• [Source document]
----

By Ezzah, M.Phil. Research Scholar (Pharmaceuticals)
Introduction
You can measure the progress of biology by how well we turn noise into signal. Single-cell RNA sequencing pushed the field into a new regime, millions of cells, thousands of genes per cell, and a combinatorial storm of context. Reading that by hand is like trying to understand a city by staring at every brick. The good news, we finally have a model that reads the city map.
Cell2Sentence turns raw gene expression into something language models can read, reason over, and write about. In practical terms, it converts a cell into a sentence, then asks an LLM to answer biological questions. The flagship result is not just a nice benchmark. Using this framework with the C2S-Scale 27B model, researchers predicted a drug context where antigen presentation jumps in tumor cells, then confirmed the effect in living human cell models. That is a credible step toward making “cold” tumors visible to the immune system, and it was born from text-like representations of cells, not from a bespoke algorithmic one-off.
Table of Contents
1. What Is Cell2Sentence, And Why Should You Care
At its core, Cell2Sentence reframes single-cell data as language. Think of a cell as a ranked list of gene tokens, most expressed to least expressed. The model learns to read that list, then predicts, explains, and even generates biologically plausible cells. The promise here is pragmatic. You get to use modern LLMs, and their rapidly improving toolchain, on transcriptomic data without inventing a new architecture for every task. The paper benchmarks across cell type annotation, dataset interpretation, perturbation prediction, and question answering, with consistent gains as the model scales.
There is a bigger story too. Cell2Sentence pretrains with a next-token objective, like mainstream LLMs, which fits generative biology use cases. You are not guessing masked tokens in a non-linguistic sequence. You are learning to continue the “sentence” in a way that respects the biology behind it. The authors explicitly contrast this with masked-token setups like Geneformer.
2. How The “Sentence” Trick Actually Works

The representation is the point. A “cell sentence” is a space-separated list of gene names ordered by expression level. That simple move unlocks two benefits.

----

• [Information shown]
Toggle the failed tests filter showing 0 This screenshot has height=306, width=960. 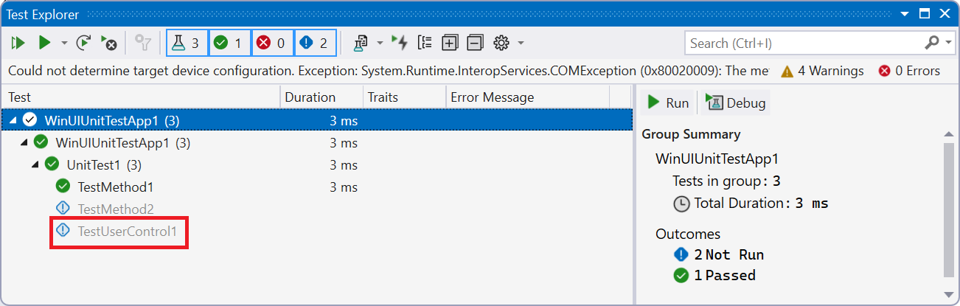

----

• [What to work on]
A: Answer these questions using the Cell2Sentence article:
(i) Which model was used with the framework to predict a drug context where antigen presentation rises in tumor cells?
(ii) How are the gene names in a "cell sentence" ordered?
(iii) Which masked-token setup do the authors contrast Cell2Sentence with?
B: Write out the passage of the Cell2Sentence article starting at "By Ezzah, M.Phil." and ending at "the city map.", switching every "city" to "town".

• [Answers to the problems]
A:
(i) C2S-Scale 27B
(ii) By expression level
(iii) Geneformer

B:
By Ezzah, M.Phil. Research Scholar (Pharmaceuticals)
Introduction
You can measure the progress of biology by how well we turn noise into signal. Single-cell RNA sequencing pushed the field into a new regime, millions of cells, thousands of genes per cell, and a combinatorial storm of context. Reading that by hand is like trying to understand a town by staring at every brick. The good news, we finally have a model that reads the town map.